If we look at our history, we see that it was the traitors of the SDP - Rodgers, Owen, Williams - who first raised the question of a witch-hunt in the Labour Party. In fact one of the reasons they gave for leaving the Labour Party was that Militant was not expelled from the party. There was an enormous campaign from our enemies, in the press, in the media, by the Tories, Thatcher, Tebbit, Howe and all the rest, demanding that Militant should be expelled so that Labour could set its house in order.
Were they grateful when the expulsions took place? On the contrary, they used this to show the disunity in the Labour Party. Is it not an absolute disgrace that four or five NEC meetings before the general election were taken up with discussions about Militant, instead of with preparing a campaign that would be victorious against the Tories? (Applause)

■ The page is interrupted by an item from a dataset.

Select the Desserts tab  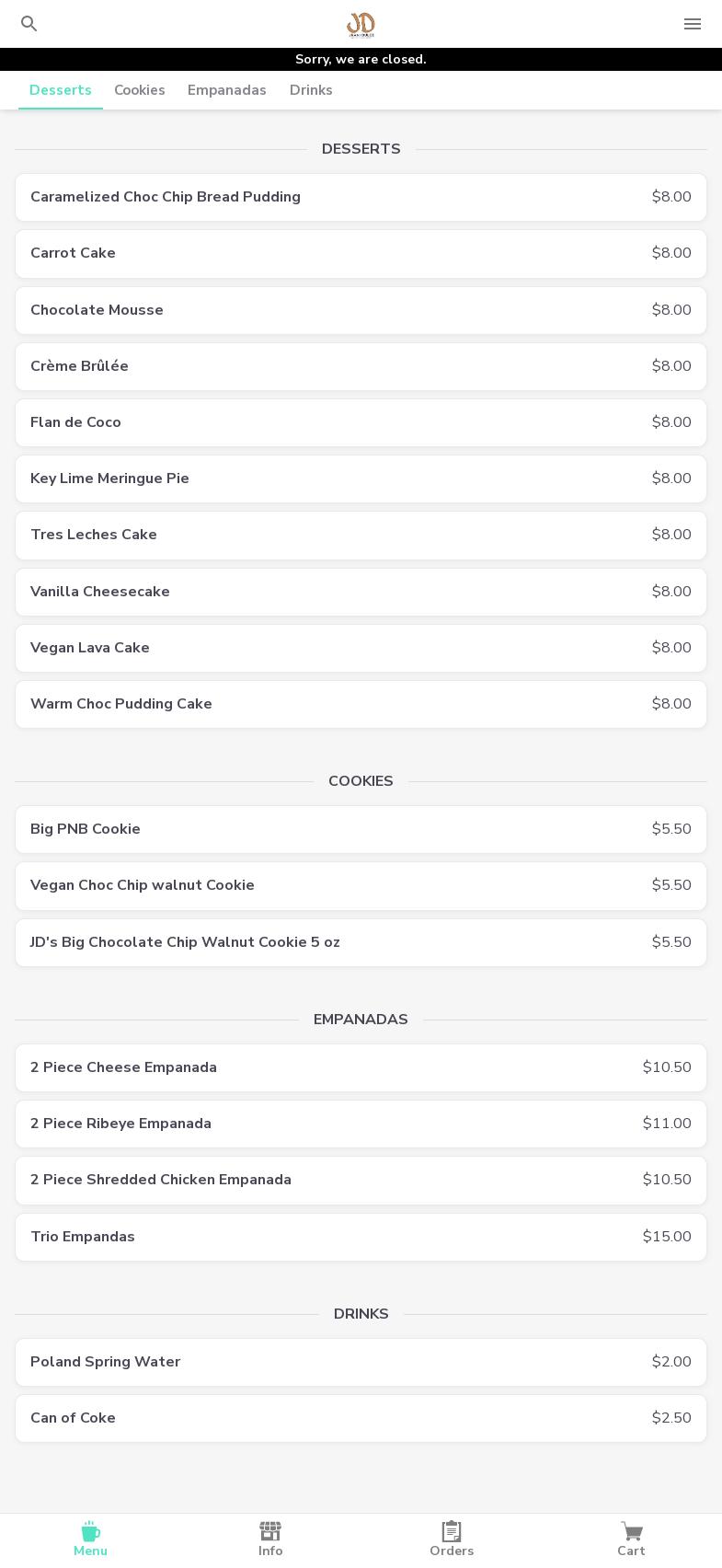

We have it on the word of Jim Mortimer himself last November that a large majority of constituency Labour parties were not sympathetic to the exclusion of Militant. To those I would add the overwhelming majority of the rank and file of the trade unions. They want unity; they do not want to spend years discussing this question.
If we take the situation that exists, nobody can deny that among the best workers in the general election, among the best workers in the local elections, among the best workers at all times in the Labour Party are the supporters of Militant. (Applause and interruptions)
We warned the NEC before the Bermondsey by-election that it would be absolute madness to expel us just on the eve of a by-election. We asked that the hearing should be postponed for a week, a month or as long as they liked. The right wing said that if these expulsions took place that would help to gain a victory. We saw the result in Bermondsey. We have seen the result in the general election, the result of witch-hunting.
My final point, comrade chair and comrades. Michael Foot was expelled from this party. Nye Bevan was expelled from this party. (Interruptions) Mortimer was expelled from the party. (Calls of 'no, no') Yes, it's absolutely true, these were all expelled from the party.
Whatever the result of this vote, whether we gain a victory or whether we are expelled, we shall still continue to work for a Labour victory.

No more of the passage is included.